(Extract to read):
+ + + + +
I'm in the lion's den, Trevor.
I am not a lion at all.
Is that, like, an African thing? No. Um, welcome to the show.
Be-Before we get into it, uh, I-I know who you are,
because I-I... my Facebook feed has you in it.
Uh, there are a lot of people who don't, so if you don't
know Tomi Lahren, this is a little taste of her show.
The protesters are still out in force, but let's be honest--
they're not protesters, they're crybabies with nothing better
to do than meander around the streets
with their participation trophies and false sense
of purpose. This isn't for Hillary.
I'm not even sure this is against Trump.
It's the same thing we've seen time and time again
with these so-called protesters and demonstrators.
It started with the Occupy Wall Street brats,
moved on to the more militant and overtly aggressive
Black Lives Matter More crowd,
cycled through the DNC-paid violence instigators
and now here we are, November of 2016,
with President-elect Donald Trump and a crowd
of misfit babies formed from every failed movement,
all sandwiched together to become the largest group
of whiners the country has ever seen.
-All right... -Pretty much covers it, doesn't it, Trevor?
Quick question-- like, why are you so angry?
I'm actually not that angry. It's just there's things
that need to be said, Trevor, and a lot of people
-are afraid to say 'em. -In an...
+ + + + +
(Screen element location records)
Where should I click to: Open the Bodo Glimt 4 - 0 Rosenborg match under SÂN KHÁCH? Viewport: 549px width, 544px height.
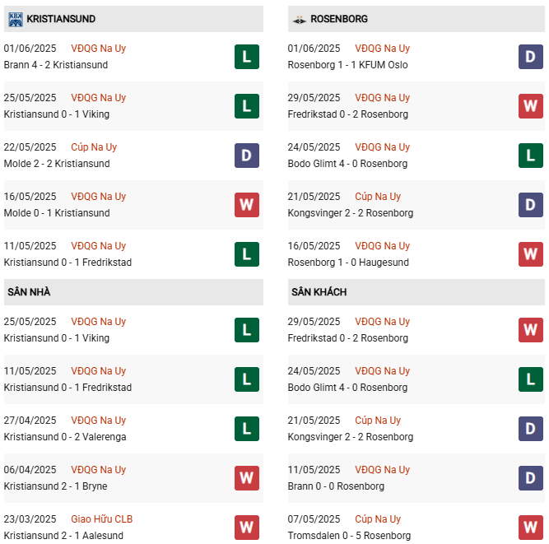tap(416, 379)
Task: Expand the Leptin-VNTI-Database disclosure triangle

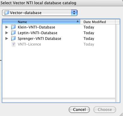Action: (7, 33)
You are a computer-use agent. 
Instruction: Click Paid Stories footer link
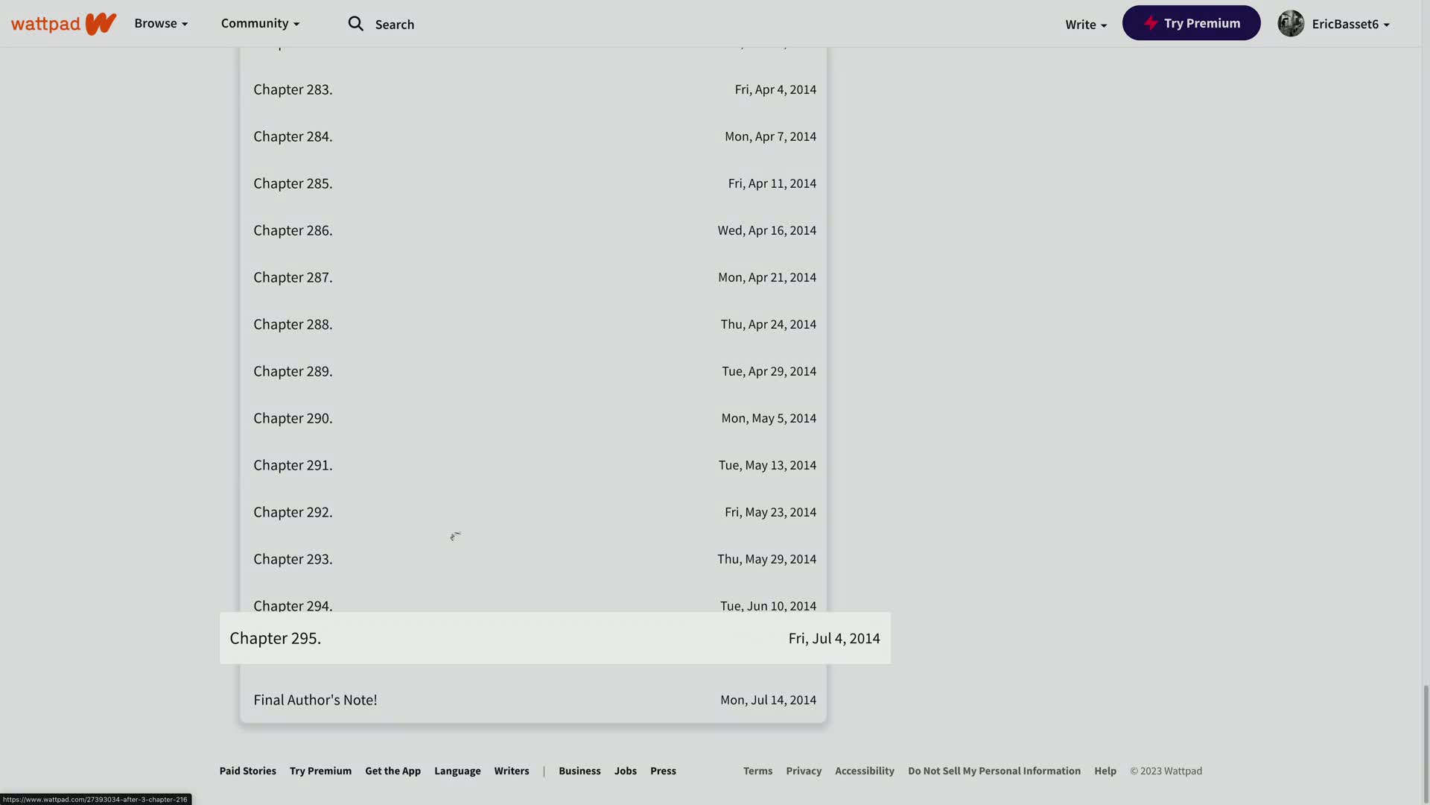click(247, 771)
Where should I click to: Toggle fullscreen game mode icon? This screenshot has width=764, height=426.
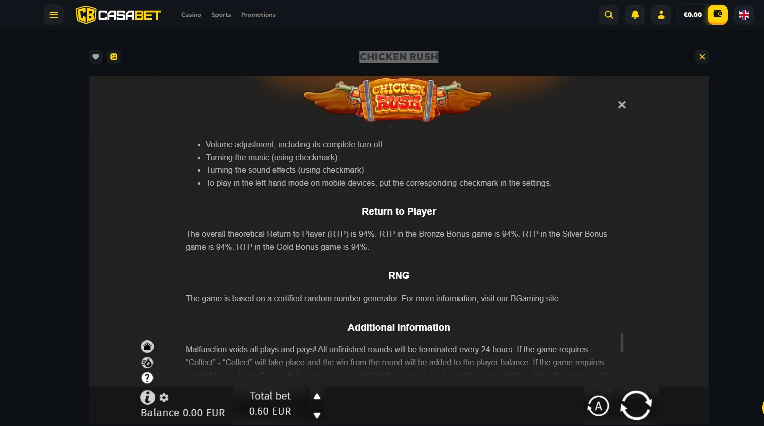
+ + + + +
(Tasks to complete):
a. According to the interview transcript, where does the host say Tomi Lahren shows up for him?
b. Print the interview transcript from "Quick question-- like, why" up to and including "say 'em. -In an...".
That material is separate from the interview transcript.

(Answers to each task):
a. In his Facebook feed.

b.
Quick question-- like, why are you so angry?
I'm actually not that angry. It's just there's things
that need to be said, Trevor, and a lot of people
-are afraid to say 'em. -In an...